= Philip W. Cook =

American journalist

Philip W. Cook is an American journalist. He is the author of Abused Men – The Hidden Side of Domestic Violence, as well as the co-author, with Tammy L. Hodo, of When Women Sexually Abuse Men: The Hidden Side of Rape, Stalking, Harassment, and Sexual Assault.

==Education==
He obtained his degree in journalism from the University of Oregon.

==Career==
Cook focuses his work on domestic violence and family programs. He examines the results of research, the feelings and problems of victims, and the response of the media on the issue. He has been the director of radio stations in Texas and Oregon as well as director of television news stations in Washington and Nevada.

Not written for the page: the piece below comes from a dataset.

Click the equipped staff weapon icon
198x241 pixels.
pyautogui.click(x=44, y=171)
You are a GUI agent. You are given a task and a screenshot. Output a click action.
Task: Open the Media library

Cook left journalism for a year and became a stay at home dad for his one child. He later returned to work where he was the program director and eventually executive director of PACE Institute For Families in Transition. Here, Cook along with many others, created classes called "Children for Divorce". The class required all divorcing and separating parents with children to attend and taught the parents how to not involve the children in the conflicts, diffuse anger, and improve the children's self-esteem. The classes are now mandatory, for parents divorcing or splitting up, in one-third of Oregon counties.

==Awards and honors==
Cook has received a number of awards for his reporting from the Associated Press and the Professional Journalism Society. The Radio Television News Directors Association also recognized him as a national scholarship recipient.

==Appearances==
Cook has appeared on a variety of different national television and radio shows which include: MSNBC, Fox TV's "The Crier Report", "The Sally Jesse Raphael Show", "The Home and Family Show", Westwood Radio Network (Jim Bohannon Show, Dirk Van), and CBS radio. His domestic violence articles have been published in The Employee Assistance Professional "Exchange" Magazine, The Oregonian, Women's Freedom Network Magazine, and many others.